> [Excerpted records]
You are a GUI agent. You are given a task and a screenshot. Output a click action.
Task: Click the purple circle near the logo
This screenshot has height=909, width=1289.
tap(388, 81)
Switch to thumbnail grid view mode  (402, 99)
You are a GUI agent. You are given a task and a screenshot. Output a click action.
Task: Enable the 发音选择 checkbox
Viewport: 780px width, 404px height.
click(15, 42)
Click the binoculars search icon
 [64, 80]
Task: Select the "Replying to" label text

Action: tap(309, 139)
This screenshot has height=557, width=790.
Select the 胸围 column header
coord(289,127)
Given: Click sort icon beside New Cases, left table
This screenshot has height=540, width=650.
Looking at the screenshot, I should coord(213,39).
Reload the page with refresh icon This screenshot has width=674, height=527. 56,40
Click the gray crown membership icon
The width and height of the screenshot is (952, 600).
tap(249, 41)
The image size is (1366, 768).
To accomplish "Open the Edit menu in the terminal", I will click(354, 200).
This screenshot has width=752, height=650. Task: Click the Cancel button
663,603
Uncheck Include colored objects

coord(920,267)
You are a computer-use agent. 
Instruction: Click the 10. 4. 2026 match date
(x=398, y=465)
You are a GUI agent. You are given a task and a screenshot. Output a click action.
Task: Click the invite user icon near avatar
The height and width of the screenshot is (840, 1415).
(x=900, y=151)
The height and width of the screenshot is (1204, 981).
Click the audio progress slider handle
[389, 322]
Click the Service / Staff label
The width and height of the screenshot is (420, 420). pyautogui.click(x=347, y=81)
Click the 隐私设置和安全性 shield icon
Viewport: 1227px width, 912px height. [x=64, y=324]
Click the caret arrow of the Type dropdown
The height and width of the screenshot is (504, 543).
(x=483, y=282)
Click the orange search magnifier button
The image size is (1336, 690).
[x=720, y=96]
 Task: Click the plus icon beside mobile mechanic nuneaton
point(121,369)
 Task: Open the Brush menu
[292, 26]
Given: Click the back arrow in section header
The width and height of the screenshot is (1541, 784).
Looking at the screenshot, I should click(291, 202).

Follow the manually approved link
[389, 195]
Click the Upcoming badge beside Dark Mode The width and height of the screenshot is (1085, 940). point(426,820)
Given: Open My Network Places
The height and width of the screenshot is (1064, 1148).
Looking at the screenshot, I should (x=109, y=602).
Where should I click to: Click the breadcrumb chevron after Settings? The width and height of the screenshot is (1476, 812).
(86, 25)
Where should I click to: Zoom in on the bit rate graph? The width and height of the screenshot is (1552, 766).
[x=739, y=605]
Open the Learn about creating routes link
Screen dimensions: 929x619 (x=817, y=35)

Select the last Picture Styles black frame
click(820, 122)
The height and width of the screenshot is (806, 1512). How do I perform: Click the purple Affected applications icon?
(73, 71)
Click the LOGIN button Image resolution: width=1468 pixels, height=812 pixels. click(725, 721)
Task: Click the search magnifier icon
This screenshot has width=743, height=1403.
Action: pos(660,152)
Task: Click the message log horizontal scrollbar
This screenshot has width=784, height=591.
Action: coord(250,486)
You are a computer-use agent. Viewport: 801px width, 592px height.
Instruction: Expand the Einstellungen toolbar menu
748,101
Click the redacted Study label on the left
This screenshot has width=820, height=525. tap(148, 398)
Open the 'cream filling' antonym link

> [Exercise details] The listing above is to be transcribed exactly. Include every line.

> [Solution to this exercise]
You are a GUI agent. You are given a task and a screenshot. Output a click action.
Task: Click the purple circle near the logo
This screenshot has height=909, width=1289.
tap(388, 81)
Switch to thumbnail grid view mode  (402, 99)
You are a GUI agent. You are given a task and a screenshot. Output a click action.
Task: Enable the 发音选择 checkbox
Viewport: 780px width, 404px height.
click(15, 42)
Click the binoculars search icon
 [64, 80]
Task: Select the "Replying to" label text

Action: tap(309, 139)
This screenshot has height=557, width=790.
Select the 胸围 column header
coord(289,127)
Given: Click sort icon beside New Cases, left table
This screenshot has height=540, width=650.
Looking at the screenshot, I should coord(213,39).
Reload the page with refresh icon This screenshot has width=674, height=527. 56,40
Click the gray crown membership icon
The width and height of the screenshot is (952, 600).
tap(249, 41)
The image size is (1366, 768).
To accomplish "Open the Edit menu in the terminal", I will click(354, 200).
This screenshot has width=752, height=650. Task: Click the Cancel button
663,603
Uncheck Include colored objects

coord(920,267)
You are a computer-use agent. 
Instruction: Click the 10. 4. 2026 match date
(x=398, y=465)
You are a GUI agent. You are given a task and a screenshot. Output a click action.
Task: Click the invite user icon near avatar
The height and width of the screenshot is (840, 1415).
(x=900, y=151)
The height and width of the screenshot is (1204, 981).
Click the audio progress slider handle
[389, 322]
Click the Service / Staff label
The width and height of the screenshot is (420, 420). pyautogui.click(x=347, y=81)
Click the 隐私设置和安全性 shield icon
Viewport: 1227px width, 912px height. [x=64, y=324]
Click the caret arrow of the Type dropdown
The height and width of the screenshot is (504, 543).
(x=483, y=282)
Click the orange search magnifier button
The image size is (1336, 690).
[x=720, y=96]
 Task: Click the plus icon beside mobile mechanic nuneaton
point(121,369)
 Task: Open the Brush menu
[292, 26]
Given: Click the back arrow in section header
The width and height of the screenshot is (1541, 784).
Looking at the screenshot, I should click(291, 202).

Follow the manually approved link
[389, 195]
Click the Upcoming badge beside Dark Mode The width and height of the screenshot is (1085, 940). point(426,820)
Given: Open My Network Places
The height and width of the screenshot is (1064, 1148).
Looking at the screenshot, I should (x=109, y=602).
Where should I click to: Click the breadcrumb chevron after Settings? The width and height of the screenshot is (1476, 812).
(86, 25)
Where should I click to: Zoom in on the bit rate graph? The width and height of the screenshot is (1552, 766).
[x=739, y=605]
Open the Learn about creating routes link
Screen dimensions: 929x619 (x=817, y=35)

Select the last Picture Styles black frame
click(820, 122)
The height and width of the screenshot is (806, 1512). How do I perform: Click the purple Affected applications icon?
(73, 71)
Click the LOGIN button Image resolution: width=1468 pixels, height=812 pixels. click(725, 721)
Task: Click the search magnifier icon
This screenshot has width=743, height=1403.
Action: pos(660,152)
Task: Click the message log horizontal scrollbar
This screenshot has width=784, height=591.
Action: coord(250,486)
You are a computer-use agent. Viewport: 801px width, 592px height.
Instruction: Expand the Einstellungen toolbar menu
748,101
Click the redacted Study label on the left
This screenshot has width=820, height=525. tap(148, 398)
Open the 'cream filling' antonym link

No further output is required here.